**** Data in this exercise ****

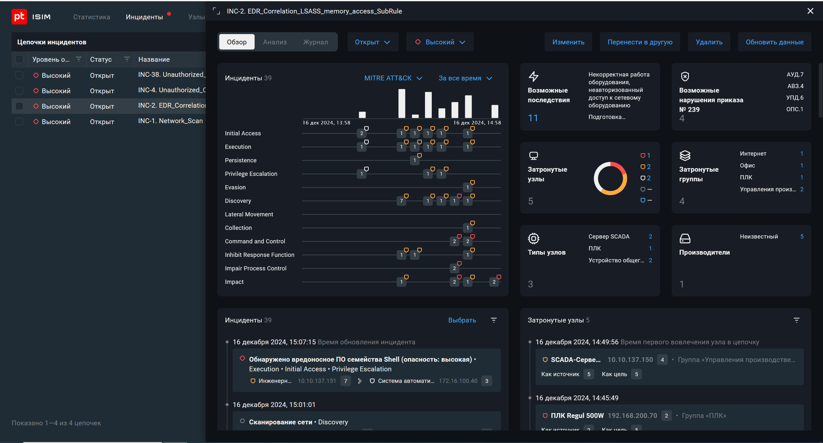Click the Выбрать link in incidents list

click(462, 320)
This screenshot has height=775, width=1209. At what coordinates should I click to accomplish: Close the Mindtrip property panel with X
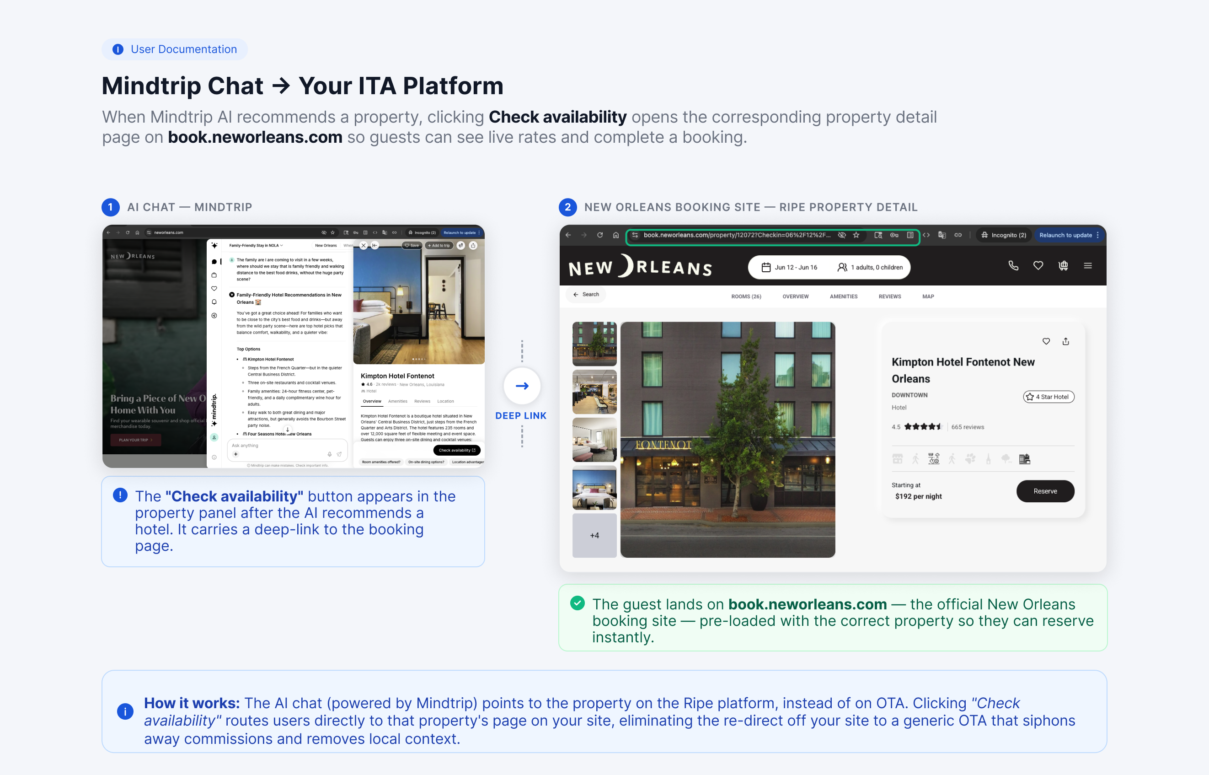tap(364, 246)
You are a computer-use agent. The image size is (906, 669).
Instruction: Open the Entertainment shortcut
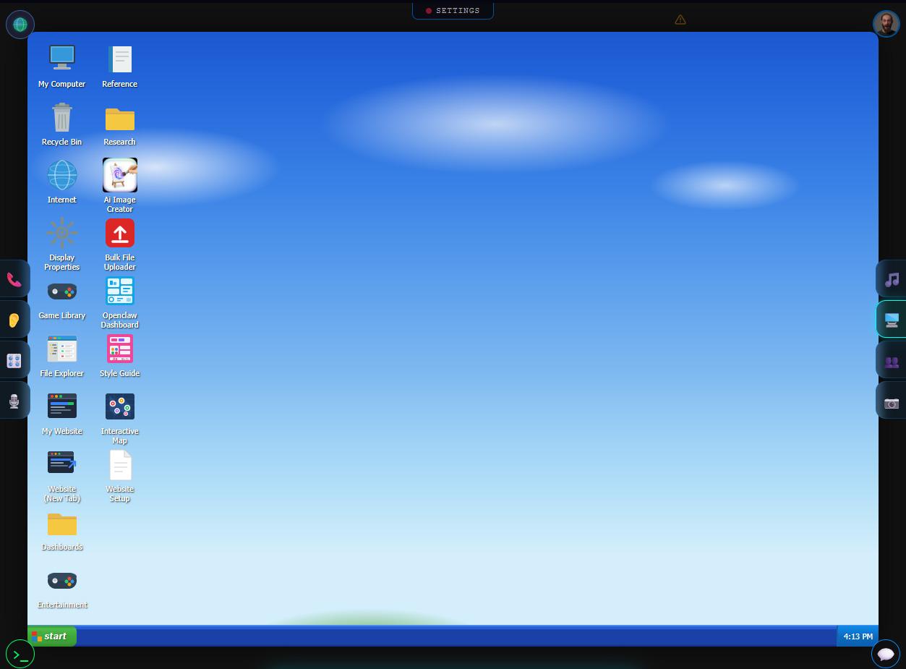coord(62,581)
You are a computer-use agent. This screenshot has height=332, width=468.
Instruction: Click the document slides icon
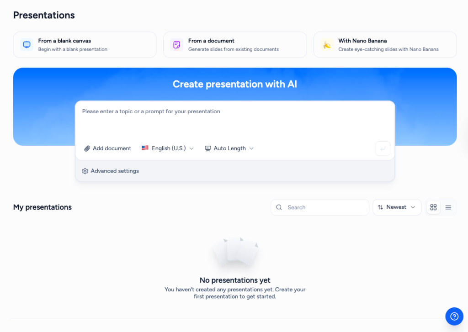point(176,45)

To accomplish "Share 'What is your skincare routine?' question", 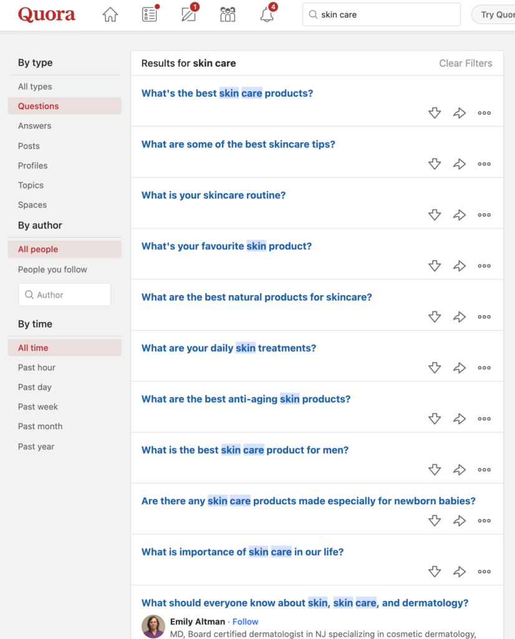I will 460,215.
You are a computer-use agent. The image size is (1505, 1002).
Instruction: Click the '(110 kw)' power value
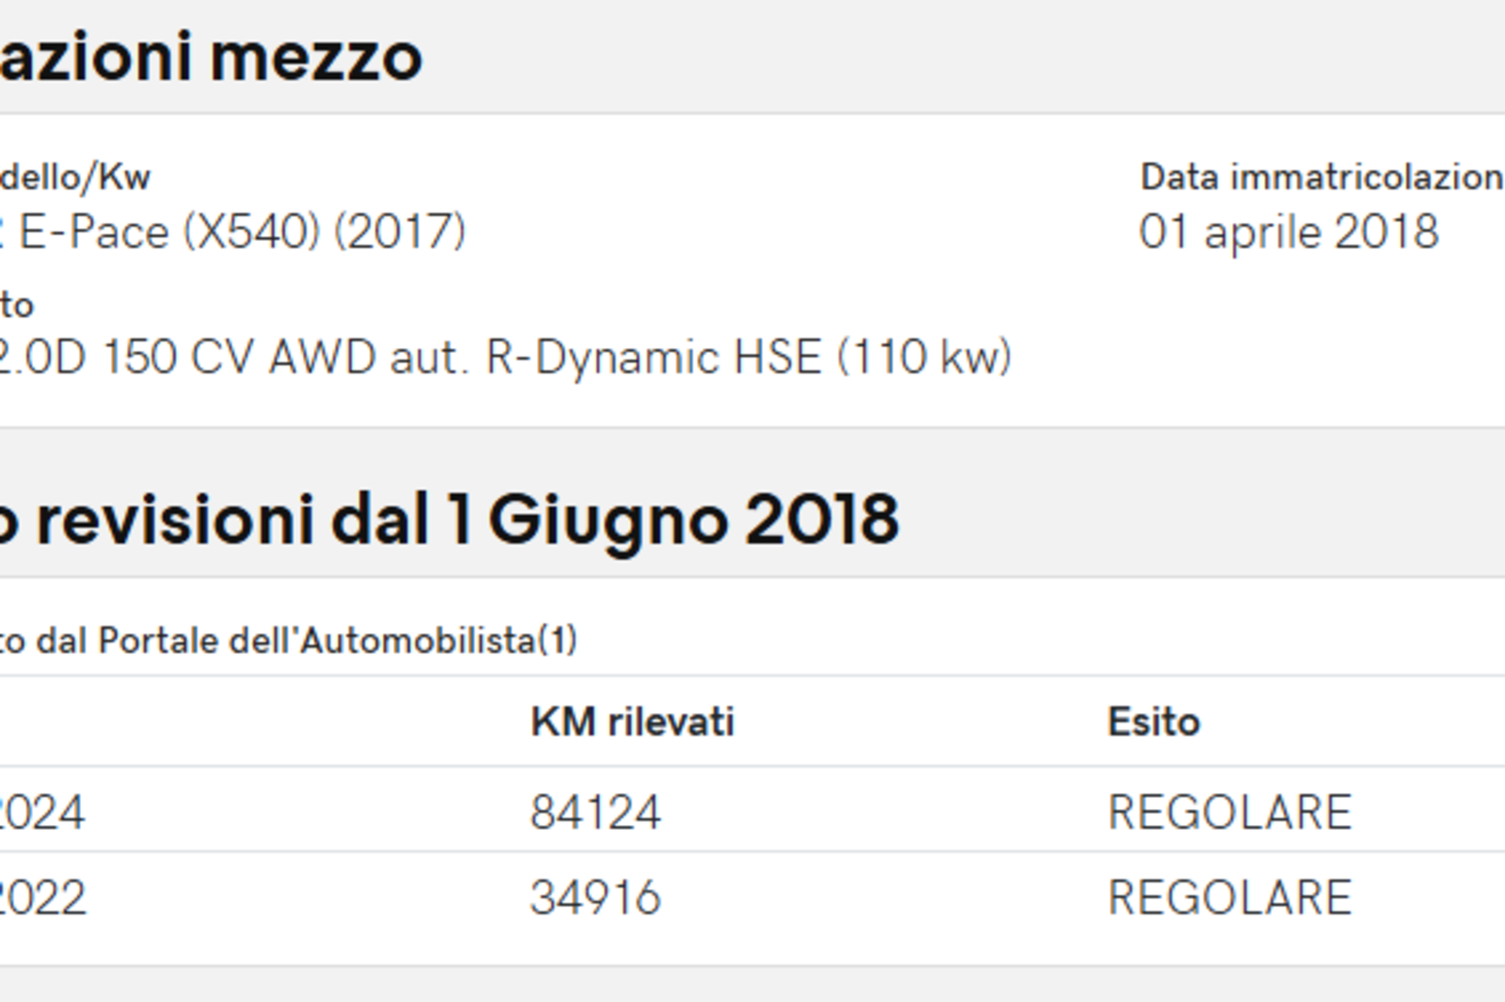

****

▶ Task objective:
Please return the stretch of the material from the line containing "This screenshot has height=775, width=1209." through the line containing "coord(62,581)", both lines included, reproduced word for word. Leave the pictures out.

▶ Response:
This screenshot has height=775, width=1209. At what coordinates should I click to accomplish: Close the Mindtrip property panel with X
tap(364, 246)
You are a computer-use agent. The image size is (906, 669).
Instruction: Open the Entertainment shortcut
coord(62,581)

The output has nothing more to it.